Sunday is Mother’s Day, which leads to some reflections. I had a good mother, who was as loving as she could be, on most days. I have no idealized concept of her, for I know her reality. She did the best that she could, but some days she fell far short. Despite that, the God I worship loved her and so I do too.
Over the years as a local pastor, I have given Christian council to far too many who were physically, emotionally, and mentally mangled by their mothers. So Mother’s Day is a painful experience for them. Some had been physically struck multiple times by a drunk Mom filled with vile hatred for herself and any issue from her womb. Some had always been an extra mouth to feed in the house, or an emotional and mental punching bag whenever their own poor esteem got the best of them. Some were abandoned for long periods of time while their Moms fulfilled their lives at the expense of their children.

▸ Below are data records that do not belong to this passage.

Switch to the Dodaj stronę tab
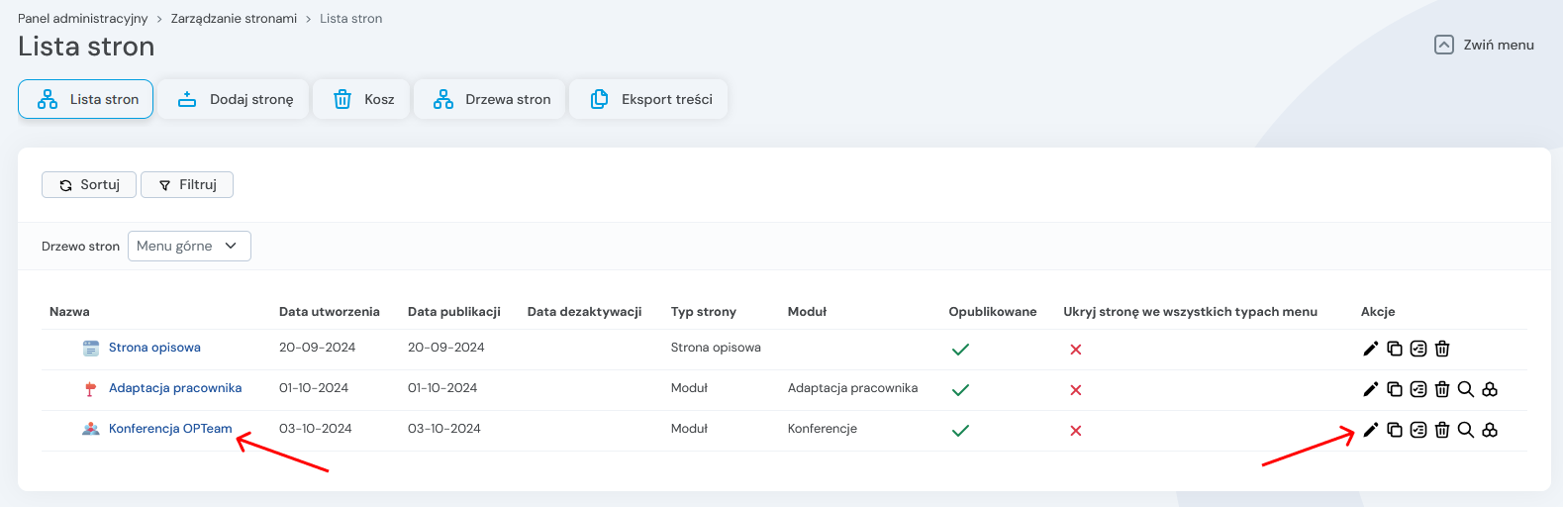The width and height of the screenshot is (1563, 507). (x=235, y=99)
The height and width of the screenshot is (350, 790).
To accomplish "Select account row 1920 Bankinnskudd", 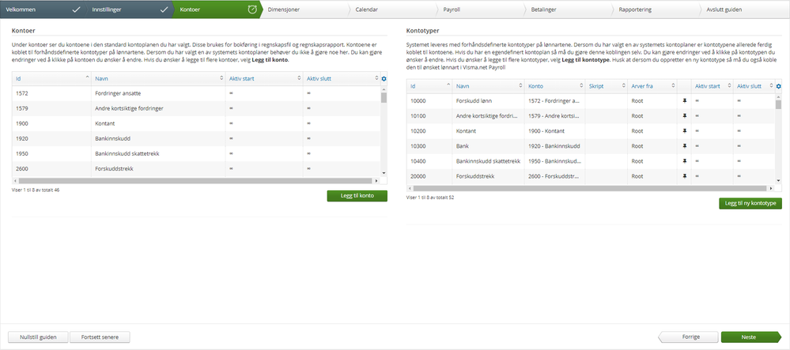I will coord(196,138).
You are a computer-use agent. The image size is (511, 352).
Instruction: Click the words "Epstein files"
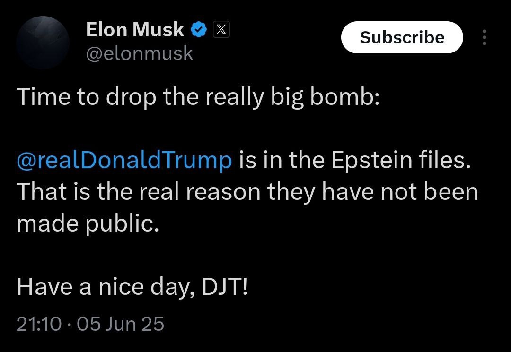click(x=400, y=161)
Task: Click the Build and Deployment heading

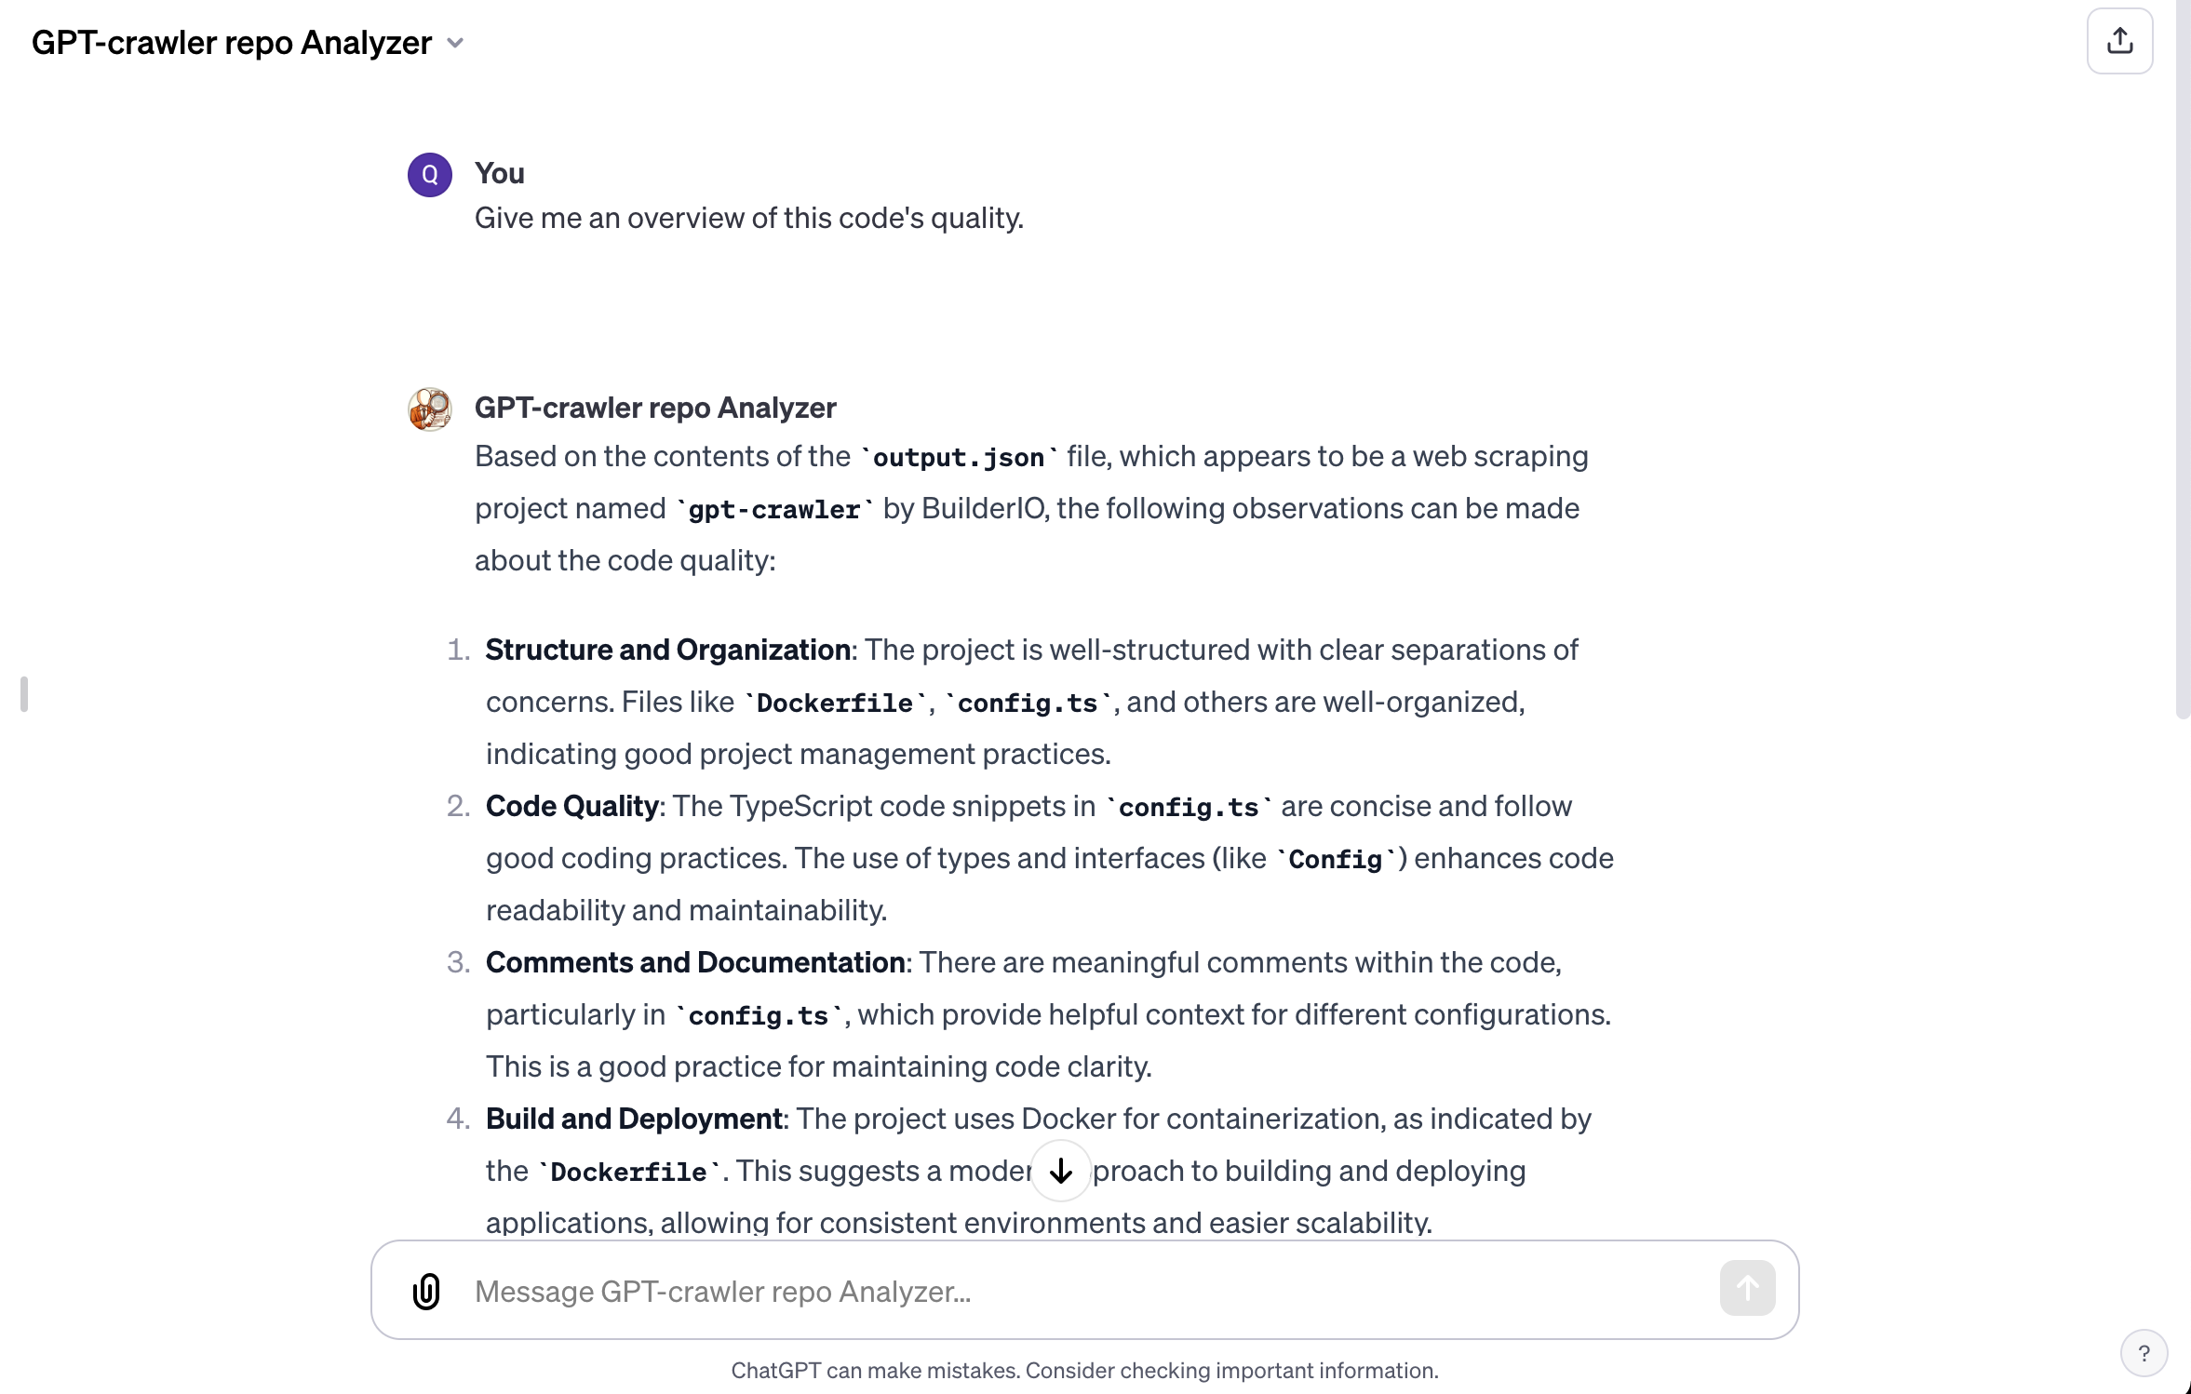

I also have sat with mothers, who have known the falseness of the sentiment of Mother’s Day. Many do not receive phone calls, cards, or chocolates. If they do, it is the first time they hear from their children in months. There are mothers who have suffered years of physical, mental, and emotional abuse at the hands of their children. For such, Mother’s Day is a day of false hope.
So this Mother’s Day I think of my Mom. She was no saint, but I love her and think of her fondly. I give thanks for what she got right, and I forgive where she fell short. I grieve in solidarity with children and mothers for whom Mother’s Day is a day of pain and sorrow. I offer them the hope of Christ for healing and restoration.